When I was a young boy, my dad made a major commitment to my twin sister and me when he promised to be there for our first day of school. He worked in Sao Paulo, Brazil and only came back to Milan, Italy twice a year.
That day when the final bell rang, my dad was waiting for us at the school gates. I was overjoyed to see him and jumped into his arms. On the way home, we bombarded him with our stories: what we’d done at school, the names of our new classmates, the teacher, the blackboard with all the colored chalk, the map of Italy on the wall.
After dinner, he invited me to sit down in front of him. He was quiet for a few beats, and then he looked me in the eye and said:
“Paolo, starting tomorrow, don’t talk about what you did, but ask yourself what have you learned, if you helped other people and if you love what you’re doing because nothing else matters.”
Of all the millions of words I’ve heard and read over the years, these questions from my dad influenced my life more than any others.
These three questions have been my own compass for the past 48 years and offer important lessons about happiness and success.
Have I learned something new?
About 200 years ago, life expectancy was approximately 40s. It has increased two years per decade since then. By 2060, life expectancy will be close to 100.
What does that mean for us?
We need to move from a life divided into three phases (get a diploma, work, retire) to become an unstoppable learning machine.
We must be curious.
Learning is not something that happens uniquely at university, at school, or at a professional course in your company. What we do in our spare time can provide lessons to energize our working life.
Have you coached an amateur sports team? You learned how to manage a team. Have you tutored students? You learned how to motivate people. Were you a babysitter? You fostered a sense of responsibility.
We must learn from others.
Every person we meet in our lives knows more about something than we do. That means we can learn from everyone.
We can also learn from the best teachers in the world: children.
I got a wonderful lesson from my daughter, Sadika, when she was 4-years-old. I was working, and she came to give me a kiss.
“Not now; I am busy working,” I told her.
She looked at me in disbelief and told me: “Dad, never ever again refuse a kiss from someone who loves you!”
We must also redefine failure.
A key element of success is failure — provided that we learn from it. We all learn by making these mistakes.
As Nelson Mandela said: “ I never lose. I either win or learn.”
Am I helping others?
Who are the most successful people: the takers, the matchers, or the givers?
The takers want something from you, the matchers wait for reciprocity, and the givers wants to help you and give something to you, such as their time, energy, contacts, knowledge, feedback, or just an advice.
The givers are the most successful — as long they understand the difference between pleasing others and helping others.
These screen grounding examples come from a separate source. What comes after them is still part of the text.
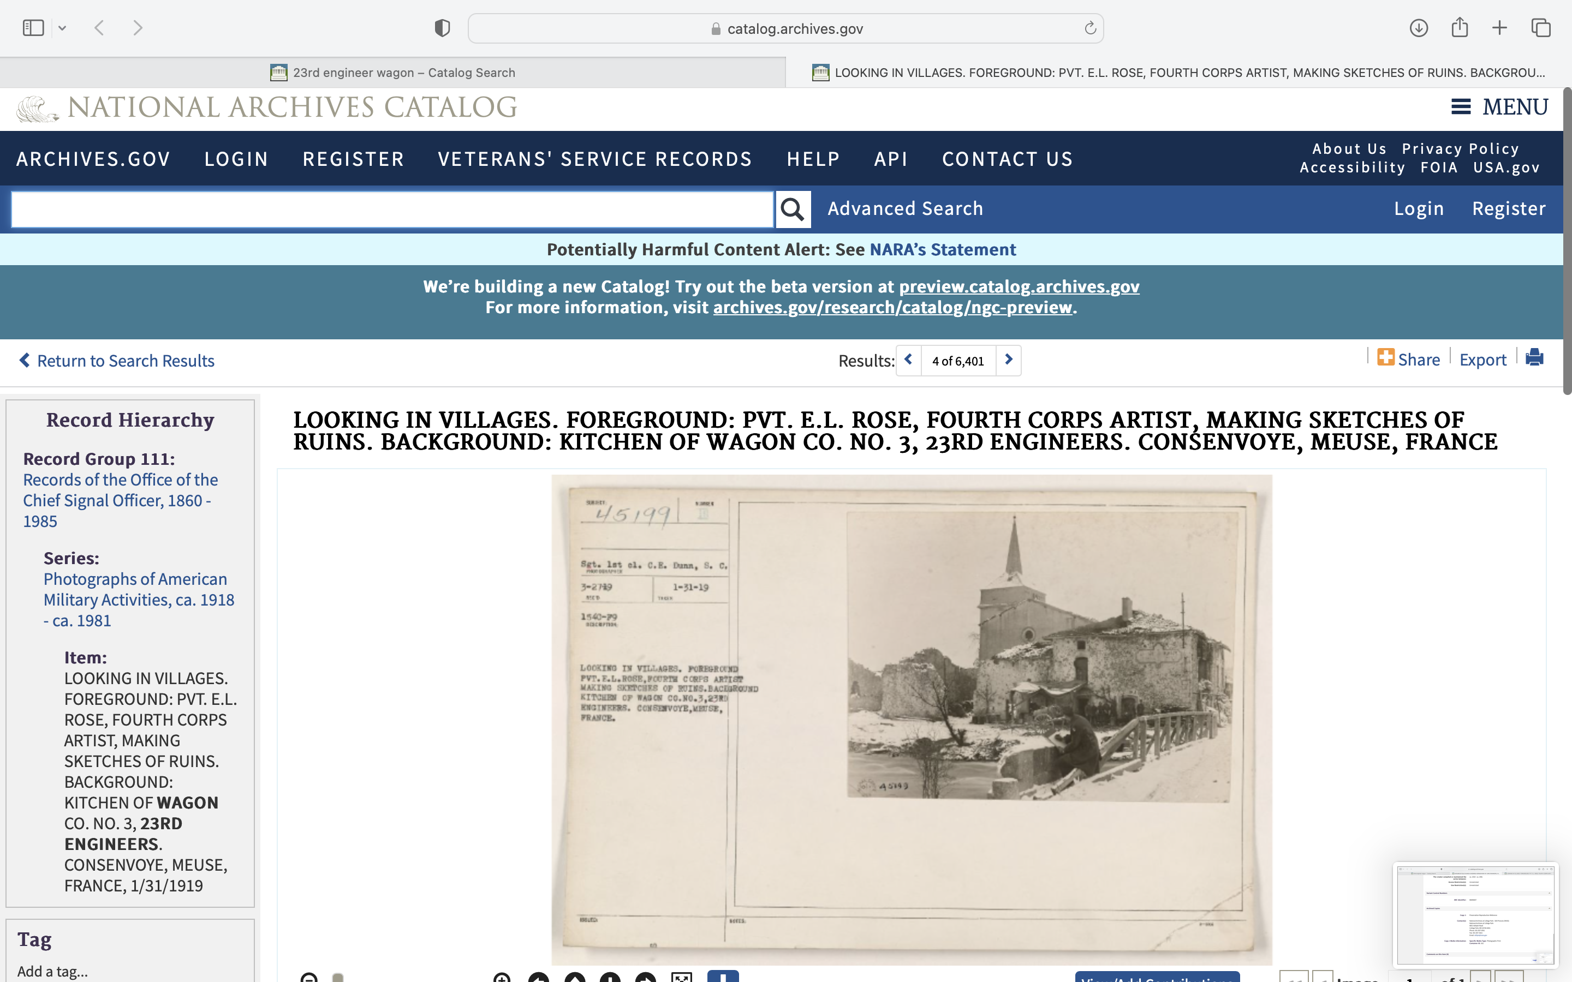Show the Safari tab overview

[1541, 28]
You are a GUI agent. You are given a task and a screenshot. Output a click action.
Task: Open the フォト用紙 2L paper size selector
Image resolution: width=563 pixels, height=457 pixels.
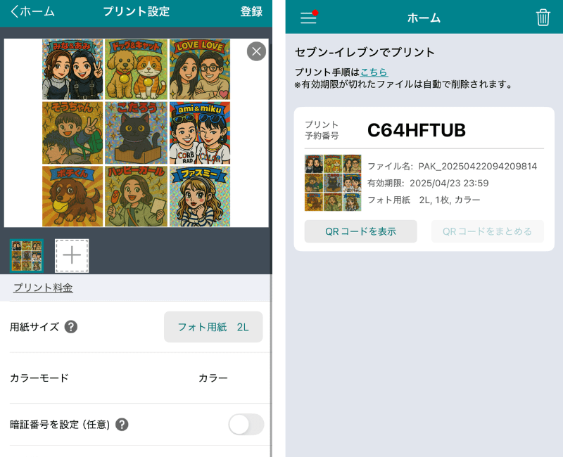coord(213,327)
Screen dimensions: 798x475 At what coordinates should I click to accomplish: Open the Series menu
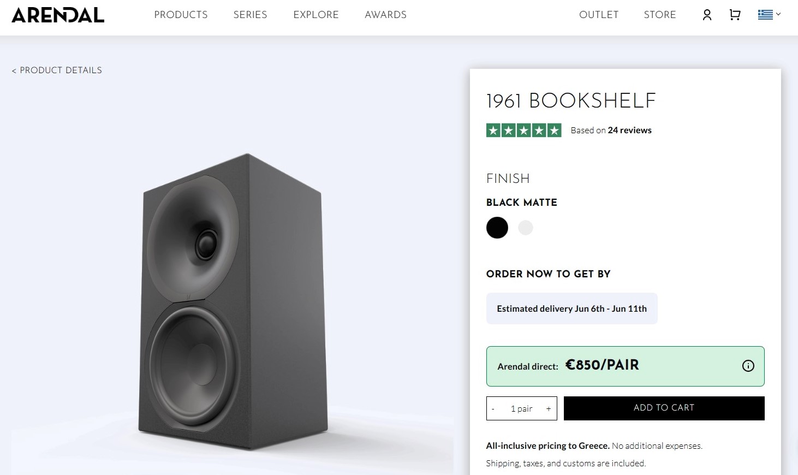[x=250, y=15]
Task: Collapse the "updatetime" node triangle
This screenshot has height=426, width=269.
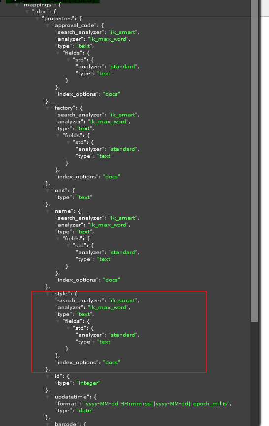Action: click(x=48, y=397)
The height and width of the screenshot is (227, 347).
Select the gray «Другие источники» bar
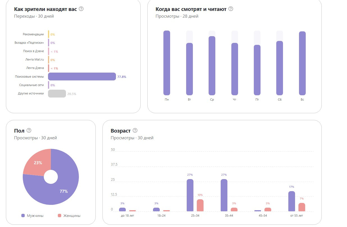(57, 94)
Helping others can get you hired. Networking is not about calling someone when you need but about investing time, energy, respect in relationships.
Who gets most of the jobs?
The candidates who, in addition to being qualified, have built a positive relationship based on trust, integrity, and reputation.
Do I love what I do?
I learned an important lesson in Antigua, Guatemala, when I tried to buy an unfinished watercolor from a street artist named Gerardo. Since the painting was unfinished, I asked for a discount, but he insisted on charging me twice the normal price.
I was surprised and somewhat upset until he explained: “Because you take away from me the joy to do something I really love.”
Mark Twain said: “The two most important days of your life are the day in which you are born and the day in which you find out why.”
It’s important to ask yourself not only what you love but what gives you purpose.
I discovered my purpose in 1996, in a remote village in West Cameroon when I was working at the World Bank. The driver, George, took me to visit an agricultural project and stopped in front of a well. He told me that, before it was built, his mother had to walk six kilometers to go to the river to collect water with a small bucket.
George took me to his village, and I met his mother. She embraced me. This was the second most important day of my life.
The most important lesson
My dad has given me the gift of three powerful questions that have been in my heart since then and have guided me toward success.
But the most important thing I learned about life came from my daughter. Never ever refuse a kiss from somebody who loves you.
Paolo Gallo is the Chief Human Resources Officer at the World Economic Forum, a career coach, and the author of La Bussola del Successo.
Gallo delivered a version of this article at TEDx Lausanne on April 21, 2017.